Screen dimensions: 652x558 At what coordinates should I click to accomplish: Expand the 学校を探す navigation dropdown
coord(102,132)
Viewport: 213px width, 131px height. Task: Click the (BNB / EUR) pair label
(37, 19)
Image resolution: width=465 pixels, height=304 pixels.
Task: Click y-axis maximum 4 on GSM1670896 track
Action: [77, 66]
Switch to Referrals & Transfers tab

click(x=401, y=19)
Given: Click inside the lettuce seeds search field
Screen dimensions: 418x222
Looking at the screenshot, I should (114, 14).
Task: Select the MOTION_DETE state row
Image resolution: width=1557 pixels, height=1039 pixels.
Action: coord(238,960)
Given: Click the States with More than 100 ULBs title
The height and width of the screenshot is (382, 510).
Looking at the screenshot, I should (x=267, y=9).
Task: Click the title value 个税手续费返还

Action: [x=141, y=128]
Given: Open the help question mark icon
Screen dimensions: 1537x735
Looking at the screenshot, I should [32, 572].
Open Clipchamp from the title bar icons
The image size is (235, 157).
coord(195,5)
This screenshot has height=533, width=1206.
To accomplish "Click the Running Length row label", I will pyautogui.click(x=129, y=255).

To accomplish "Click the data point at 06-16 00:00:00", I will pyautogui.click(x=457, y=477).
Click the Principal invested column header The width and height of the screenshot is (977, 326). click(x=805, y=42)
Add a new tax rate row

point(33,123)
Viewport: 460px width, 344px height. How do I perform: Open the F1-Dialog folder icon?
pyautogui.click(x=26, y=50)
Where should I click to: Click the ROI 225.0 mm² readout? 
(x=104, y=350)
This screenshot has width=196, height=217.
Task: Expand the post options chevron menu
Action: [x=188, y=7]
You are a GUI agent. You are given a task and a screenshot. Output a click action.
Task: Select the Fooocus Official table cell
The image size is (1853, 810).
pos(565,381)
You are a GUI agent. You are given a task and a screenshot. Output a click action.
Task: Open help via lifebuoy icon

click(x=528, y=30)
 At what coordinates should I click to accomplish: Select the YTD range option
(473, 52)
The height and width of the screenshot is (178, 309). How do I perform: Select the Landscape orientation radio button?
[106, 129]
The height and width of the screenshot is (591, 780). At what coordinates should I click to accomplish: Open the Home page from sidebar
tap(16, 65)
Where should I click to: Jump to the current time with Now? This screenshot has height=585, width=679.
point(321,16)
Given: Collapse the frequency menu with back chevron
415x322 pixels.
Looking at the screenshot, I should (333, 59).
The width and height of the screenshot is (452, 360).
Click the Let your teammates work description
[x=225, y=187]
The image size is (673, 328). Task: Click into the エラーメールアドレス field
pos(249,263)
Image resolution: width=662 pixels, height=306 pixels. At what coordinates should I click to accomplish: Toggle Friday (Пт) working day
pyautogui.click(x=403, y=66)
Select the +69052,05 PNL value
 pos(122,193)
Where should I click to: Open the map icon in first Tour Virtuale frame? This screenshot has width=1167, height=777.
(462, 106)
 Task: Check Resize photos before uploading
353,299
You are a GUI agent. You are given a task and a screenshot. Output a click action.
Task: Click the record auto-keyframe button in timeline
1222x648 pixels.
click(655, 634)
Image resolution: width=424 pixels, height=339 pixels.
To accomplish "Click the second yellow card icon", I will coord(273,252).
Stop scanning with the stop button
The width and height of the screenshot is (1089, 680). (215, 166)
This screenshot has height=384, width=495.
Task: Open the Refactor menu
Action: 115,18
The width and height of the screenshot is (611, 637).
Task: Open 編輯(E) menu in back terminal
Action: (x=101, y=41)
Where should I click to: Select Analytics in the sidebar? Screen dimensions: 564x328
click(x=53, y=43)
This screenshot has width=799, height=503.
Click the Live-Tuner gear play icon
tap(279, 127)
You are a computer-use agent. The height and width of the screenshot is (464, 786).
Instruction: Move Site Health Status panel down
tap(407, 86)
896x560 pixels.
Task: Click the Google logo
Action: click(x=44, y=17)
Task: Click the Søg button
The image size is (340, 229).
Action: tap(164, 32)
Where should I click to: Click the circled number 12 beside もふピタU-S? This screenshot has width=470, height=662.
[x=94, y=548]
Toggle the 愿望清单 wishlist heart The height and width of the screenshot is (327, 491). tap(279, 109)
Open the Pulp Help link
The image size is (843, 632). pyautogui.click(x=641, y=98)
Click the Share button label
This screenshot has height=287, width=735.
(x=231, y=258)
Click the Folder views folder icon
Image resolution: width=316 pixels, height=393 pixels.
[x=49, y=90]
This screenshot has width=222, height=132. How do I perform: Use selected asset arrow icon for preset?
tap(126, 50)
· · ·
• **Assigned task**
Retype the records that precede this task, keeping them exactly the same.

• **Solution to this task**
Screen dimensions: 652x558 At what coordinates should I click to accomplish: Expand the 学校を探す navigation dropdown
coord(102,132)
Viewport: 213px width, 131px height. Task: Click the (BNB / EUR) pair label
(37, 19)
Image resolution: width=465 pixels, height=304 pixels.
Task: Click y-axis maximum 4 on GSM1670896 track
Action: [77, 66]
Switch to Referrals & Transfers tab

click(x=401, y=19)
Given: Click inside the lettuce seeds search field
Screen dimensions: 418x222
Looking at the screenshot, I should (114, 14).
Task: Select the MOTION_DETE state row
Image resolution: width=1557 pixels, height=1039 pixels.
Action: coord(238,960)
Given: Click the States with More than 100 ULBs title
The height and width of the screenshot is (382, 510).
Looking at the screenshot, I should (x=267, y=9).
Task: Click the title value 个税手续费返还

Action: [x=141, y=128]
Given: Open the help question mark icon
Screen dimensions: 1537x735
Looking at the screenshot, I should [32, 572].
Open Clipchamp from the title bar icons
The image size is (235, 157).
coord(195,5)
This screenshot has height=533, width=1206.
To accomplish "Click the Running Length row label", I will pyautogui.click(x=129, y=255).

To accomplish "Click the data point at 06-16 00:00:00", I will pyautogui.click(x=457, y=477).
Click the Principal invested column header The width and height of the screenshot is (977, 326). click(x=805, y=42)
Add a new tax rate row

point(33,123)
Viewport: 460px width, 344px height. How do I perform: Open the F1-Dialog folder icon?
pyautogui.click(x=26, y=50)
Where should I click to: Click the ROI 225.0 mm² readout? 
(x=104, y=350)
This screenshot has width=196, height=217.
Task: Expand the post options chevron menu
Action: [x=188, y=7]
You are a GUI agent. You are given a task and a screenshot. Output a click action.
Task: Select the Fooocus Official table cell
The image size is (1853, 810).
pos(565,381)
You are a GUI agent. You are given a task and a screenshot. Output a click action.
Task: Open help via lifebuoy icon

click(x=528, y=30)
 At what coordinates should I click to accomplish: Select the YTD range option
(473, 52)
The height and width of the screenshot is (178, 309). How do I perform: Select the Landscape orientation radio button?
[106, 129]
The height and width of the screenshot is (591, 780). At what coordinates should I click to accomplish: Open the Home page from sidebar
tap(16, 65)
Where should I click to: Jump to the current time with Now? This screenshot has height=585, width=679.
point(321,16)
Given: Collapse the frequency menu with back chevron
415x322 pixels.
Looking at the screenshot, I should (333, 59).
The width and height of the screenshot is (452, 360).
Click the Let your teammates work description
[x=225, y=187]
The image size is (673, 328). Task: Click into the エラーメールアドレス field
pos(249,263)
Image resolution: width=662 pixels, height=306 pixels. At what coordinates should I click to accomplish: Toggle Friday (Пт) working day
pyautogui.click(x=403, y=66)
Select the +69052,05 PNL value
 pos(122,193)
Where should I click to: Open the map icon in first Tour Virtuale frame? This screenshot has width=1167, height=777.
(462, 106)
 Task: Check Resize photos before uploading
353,299
You are a GUI agent. You are given a task and a screenshot. Output a click action.
Task: Click the record auto-keyframe button in timeline
1222x648 pixels.
click(655, 634)
Image resolution: width=424 pixels, height=339 pixels.
To accomplish "Click the second yellow card icon", I will coord(273,252).
Stop scanning with the stop button
The width and height of the screenshot is (1089, 680). (215, 166)
This screenshot has height=384, width=495.
Task: Open the Refactor menu
Action: 115,18
The width and height of the screenshot is (611, 637).
Task: Open 編輯(E) menu in back terminal
Action: (x=101, y=41)
Where should I click to: Select Analytics in the sidebar? Screen dimensions: 564x328
click(x=53, y=43)
This screenshot has width=799, height=503.
Click the Live-Tuner gear play icon
tap(279, 127)
You are a computer-use agent. The height and width of the screenshot is (464, 786).
Instruction: Move Site Health Status panel down
tap(407, 86)
896x560 pixels.
Task: Click the Google logo
Action: click(x=44, y=17)
Task: Click the Søg button
The image size is (340, 229).
Action: tap(164, 32)
Where should I click to: Click the circled number 12 beside もふピタU-S? This screenshot has width=470, height=662.
[x=94, y=548]
Toggle the 愿望清单 wishlist heart The height and width of the screenshot is (327, 491). tap(279, 109)
Open the Pulp Help link
The image size is (843, 632). pyautogui.click(x=641, y=98)
Click the Share button label
This screenshot has height=287, width=735.
(x=231, y=258)
Click the Folder views folder icon
Image resolution: width=316 pixels, height=393 pixels.
[x=49, y=90]
This screenshot has width=222, height=132. How do I perform: Use selected asset arrow icon for preset?
tap(126, 50)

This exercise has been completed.